Passage shown.
-- Opening Marker --

One of the most liberating discoveries during the MA in Creative Writing was being introduced to the personal essay. For me, it was nothing short of a breakthrough—something that changed everything. I chose to specialise on the form rather than fiction, poetry or drama. Let me explain.

There’s a breath-taking scene in Nikita Mikhalkov’s film Urga that captures the feeling perfectly. The camera opens on a vast, open field of emerald grass. At first, there’s only a hint of movement in the distance. Then the image slowly sharpens—hoofbeats, dust hanging in the air, the tension building—until finally, we see him: Gombo, a rugged Mongolian herdsman on horseback, powerful and present at the centre of the screen.

That’s what writing a personal essay feels like. You start with something elusive—a word like nostalgia, a simple sentence like “It happened like this”, or a striking image like Avril Paton’s Windows in the West. At first, you don't quite know where you’re going. But that’s okay. The beauty of the personal essay is in the wandering. You follow your thoughts as they stretch out across the landscape. And slowly, a shape begins to form.

-- Closing Marker --

Dataset content.
-- Opening Marker --

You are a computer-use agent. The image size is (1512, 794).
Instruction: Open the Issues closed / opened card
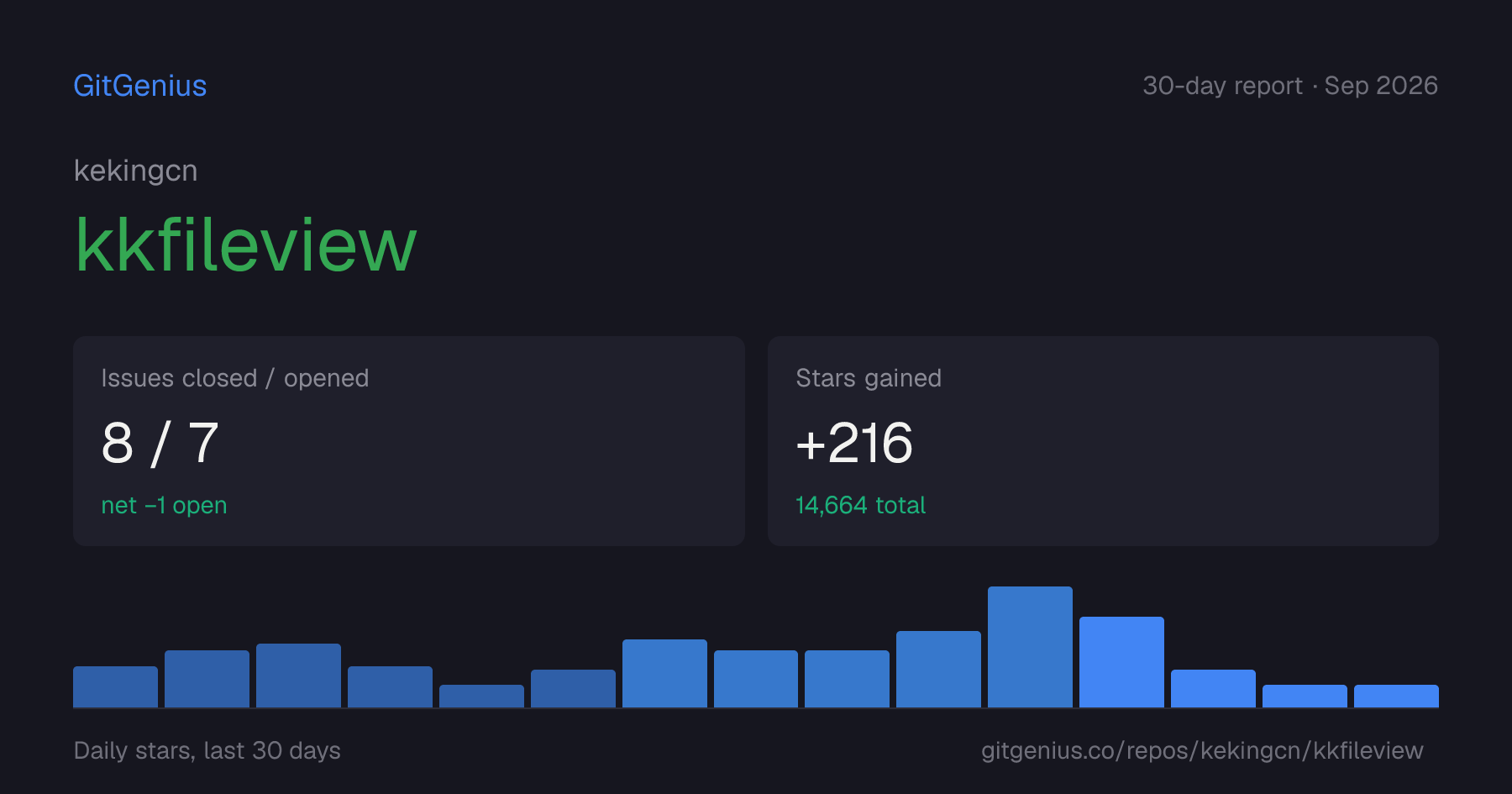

-- Closing Marker --

Task requirements.
[1] In the passage on the personal essay, what is the name of the Mongolian herdsman who appears in the film scene?
[2] Continue the passage on the personal essay from its final sentence.

Task-by-task answers.
[1] Gombo

[2]
You don’t need a map. You just need to start. The journey might look like a meander or a pilgrimage, depending on your tone or theme. At times it may feel like you're heading nowhere. But trust me—the scenery is worth it. And often, in the quiet act of writing, the path reveals itself.

What begins as a blurred impression becomes a destination through the alchemy of editing. Each draft brings you closer. You’re not lost; you’re refining. And eventually, clarity comes, like the horizon appearing after a long ascent.

The personal essay can carry all that you bring to it: your memories, questions, musings, fears, even your worldview. For me, discovering this form felt like stepping out of a cage. I had finally found a space for my voice, a place where all the threads of my thinking and experience could weave together with meaning.

If you’re considering where to focus your creative energy, let the personal essay tempt you. It’s more than a writing form—it’s a way of thinking, a way of seeing. And if you let it, it might just change your path too.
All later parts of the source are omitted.